(Work request)
Please transcribe the listing below with every word intact.

(Data extracts)

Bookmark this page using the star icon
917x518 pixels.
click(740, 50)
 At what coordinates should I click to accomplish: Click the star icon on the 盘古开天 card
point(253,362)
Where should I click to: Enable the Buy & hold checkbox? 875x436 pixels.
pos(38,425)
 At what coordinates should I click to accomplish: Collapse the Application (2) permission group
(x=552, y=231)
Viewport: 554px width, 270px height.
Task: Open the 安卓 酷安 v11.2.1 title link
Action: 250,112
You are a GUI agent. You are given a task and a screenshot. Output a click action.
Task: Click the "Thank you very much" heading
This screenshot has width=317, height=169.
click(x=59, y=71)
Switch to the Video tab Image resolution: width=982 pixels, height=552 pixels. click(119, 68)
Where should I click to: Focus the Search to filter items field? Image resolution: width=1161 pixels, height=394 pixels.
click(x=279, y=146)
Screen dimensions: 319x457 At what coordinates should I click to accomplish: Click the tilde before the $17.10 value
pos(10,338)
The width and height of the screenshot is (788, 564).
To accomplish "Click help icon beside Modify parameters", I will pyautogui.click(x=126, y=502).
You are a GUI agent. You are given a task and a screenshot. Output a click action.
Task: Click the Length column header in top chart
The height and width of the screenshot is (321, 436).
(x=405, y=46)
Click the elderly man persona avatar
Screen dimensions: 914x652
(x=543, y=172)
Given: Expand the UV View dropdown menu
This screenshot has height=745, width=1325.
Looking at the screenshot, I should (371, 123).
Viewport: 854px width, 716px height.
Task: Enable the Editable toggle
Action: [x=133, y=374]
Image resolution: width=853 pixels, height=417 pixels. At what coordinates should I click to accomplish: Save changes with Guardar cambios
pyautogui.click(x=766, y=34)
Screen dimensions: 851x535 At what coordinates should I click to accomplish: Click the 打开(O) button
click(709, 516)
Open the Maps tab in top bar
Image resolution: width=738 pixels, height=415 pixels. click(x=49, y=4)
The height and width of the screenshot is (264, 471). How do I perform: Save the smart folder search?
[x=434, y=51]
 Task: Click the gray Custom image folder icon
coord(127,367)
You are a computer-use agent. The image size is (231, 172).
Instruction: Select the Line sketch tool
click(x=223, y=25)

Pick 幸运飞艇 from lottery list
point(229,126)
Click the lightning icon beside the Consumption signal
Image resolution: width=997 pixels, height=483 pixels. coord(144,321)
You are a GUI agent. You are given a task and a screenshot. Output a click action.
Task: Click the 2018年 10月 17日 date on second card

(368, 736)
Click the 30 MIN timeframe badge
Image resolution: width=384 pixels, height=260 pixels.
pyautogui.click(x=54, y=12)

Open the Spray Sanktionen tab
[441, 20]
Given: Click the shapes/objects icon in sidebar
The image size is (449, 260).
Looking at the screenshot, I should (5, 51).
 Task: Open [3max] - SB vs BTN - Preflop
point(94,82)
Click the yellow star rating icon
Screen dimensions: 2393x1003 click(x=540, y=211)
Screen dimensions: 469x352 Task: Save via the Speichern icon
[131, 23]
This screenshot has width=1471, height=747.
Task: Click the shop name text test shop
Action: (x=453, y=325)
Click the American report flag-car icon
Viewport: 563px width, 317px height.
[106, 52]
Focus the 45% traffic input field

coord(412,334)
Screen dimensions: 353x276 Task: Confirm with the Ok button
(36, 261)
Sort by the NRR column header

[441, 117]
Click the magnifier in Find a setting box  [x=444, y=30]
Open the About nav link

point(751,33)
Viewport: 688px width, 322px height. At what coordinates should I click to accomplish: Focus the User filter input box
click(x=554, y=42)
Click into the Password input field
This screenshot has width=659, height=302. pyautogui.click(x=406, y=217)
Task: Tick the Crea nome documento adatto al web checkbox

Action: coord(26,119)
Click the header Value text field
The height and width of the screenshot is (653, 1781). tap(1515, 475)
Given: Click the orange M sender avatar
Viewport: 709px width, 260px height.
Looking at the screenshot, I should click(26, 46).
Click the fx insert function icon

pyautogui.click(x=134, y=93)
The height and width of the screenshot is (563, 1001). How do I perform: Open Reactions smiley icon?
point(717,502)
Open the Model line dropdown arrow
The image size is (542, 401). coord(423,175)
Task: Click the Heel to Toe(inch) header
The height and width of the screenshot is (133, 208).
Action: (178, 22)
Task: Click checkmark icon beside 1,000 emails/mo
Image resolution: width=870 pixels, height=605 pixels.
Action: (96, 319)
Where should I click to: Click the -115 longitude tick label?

(Response area)
Bookmark this page using the star icon
917x518 pixels.
click(740, 50)
 At what coordinates should I click to accomplish: Click the star icon on the 盘古开天 card
point(253,362)
Where should I click to: Enable the Buy & hold checkbox? 875x436 pixels.
pos(38,425)
 At what coordinates should I click to accomplish: Collapse the Application (2) permission group
(x=552, y=231)
Viewport: 554px width, 270px height.
Task: Open the 安卓 酷安 v11.2.1 title link
Action: 250,112
You are a GUI agent. You are given a task and a screenshot. Output a click action.
Task: Click the "Thank you very much" heading
This screenshot has width=317, height=169.
click(x=59, y=71)
Switch to the Video tab Image resolution: width=982 pixels, height=552 pixels. click(119, 68)
Where should I click to: Focus the Search to filter items field? Image resolution: width=1161 pixels, height=394 pixels.
click(x=279, y=146)
Screen dimensions: 319x457 At what coordinates should I click to accomplish: Click the tilde before the $17.10 value
pos(10,338)
The width and height of the screenshot is (788, 564).
To accomplish "Click help icon beside Modify parameters", I will pyautogui.click(x=126, y=502).
You are a GUI agent. You are given a task and a screenshot. Output a click action.
Task: Click the Length column header in top chart
The height and width of the screenshot is (321, 436).
(x=405, y=46)
Click the elderly man persona avatar
Screen dimensions: 914x652
(x=543, y=172)
Given: Expand the UV View dropdown menu
This screenshot has height=745, width=1325.
Looking at the screenshot, I should (371, 123).
Viewport: 854px width, 716px height.
Task: Enable the Editable toggle
Action: [x=133, y=374]
Image resolution: width=853 pixels, height=417 pixels. At what coordinates should I click to accomplish: Save changes with Guardar cambios
pyautogui.click(x=766, y=34)
Screen dimensions: 851x535 At what coordinates should I click to accomplish: Click the 打开(O) button
click(709, 516)
Open the Maps tab in top bar
Image resolution: width=738 pixels, height=415 pixels. click(x=49, y=4)
The height and width of the screenshot is (264, 471). How do I perform: Save the smart folder search?
[x=434, y=51]
 Task: Click the gray Custom image folder icon
coord(127,367)
You are a computer-use agent. The image size is (231, 172).
Instruction: Select the Line sketch tool
click(x=223, y=25)

Pick 幸运飞艇 from lottery list
point(229,126)
Click the lightning icon beside the Consumption signal
Image resolution: width=997 pixels, height=483 pixels. coord(144,321)
You are a GUI agent. You are given a task and a screenshot. Output a click action.
Task: Click the 2018年 10月 17日 date on second card

(368, 736)
Click the 30 MIN timeframe badge
Image resolution: width=384 pixels, height=260 pixels.
pyautogui.click(x=54, y=12)

Open the Spray Sanktionen tab
[441, 20]
Given: Click the shapes/objects icon in sidebar
The image size is (449, 260).
Looking at the screenshot, I should (5, 51).
 Task: Open [3max] - SB vs BTN - Preflop
point(94,82)
Click the yellow star rating icon
Screen dimensions: 2393x1003 click(x=540, y=211)
Screen dimensions: 469x352 Task: Save via the Speichern icon
[131, 23]
This screenshot has width=1471, height=747.
Task: Click the shop name text test shop
Action: (x=453, y=325)
Click the American report flag-car icon
Viewport: 563px width, 317px height.
[106, 52]
Focus the 45% traffic input field

coord(412,334)
Screen dimensions: 353x276 Task: Confirm with the Ok button
(36, 261)
Sort by the NRR column header

[441, 117]
Click the magnifier in Find a setting box  [x=444, y=30]
Open the About nav link

point(751,33)
Viewport: 688px width, 322px height. At what coordinates should I click to accomplish: Focus the User filter input box
click(x=554, y=42)
Click into the Password input field
This screenshot has width=659, height=302. pyautogui.click(x=406, y=217)
Task: Tick the Crea nome documento adatto al web checkbox

Action: coord(26,119)
Click the header Value text field
The height and width of the screenshot is (653, 1781). tap(1515, 475)
Given: Click the orange M sender avatar
Viewport: 709px width, 260px height.
Looking at the screenshot, I should click(26, 46).
Click the fx insert function icon

pyautogui.click(x=134, y=93)
The height and width of the screenshot is (563, 1001). How do I perform: Open Reactions smiley icon?
point(717,502)
Open the Model line dropdown arrow
The image size is (542, 401). coord(423,175)
Task: Click the Heel to Toe(inch) header
The height and width of the screenshot is (133, 208).
Action: (178, 22)
Task: Click checkmark icon beside 1,000 emails/mo
Image resolution: width=870 pixels, height=605 pixels.
Action: (96, 319)
Where should I click to: Click the -115 longitude tick label?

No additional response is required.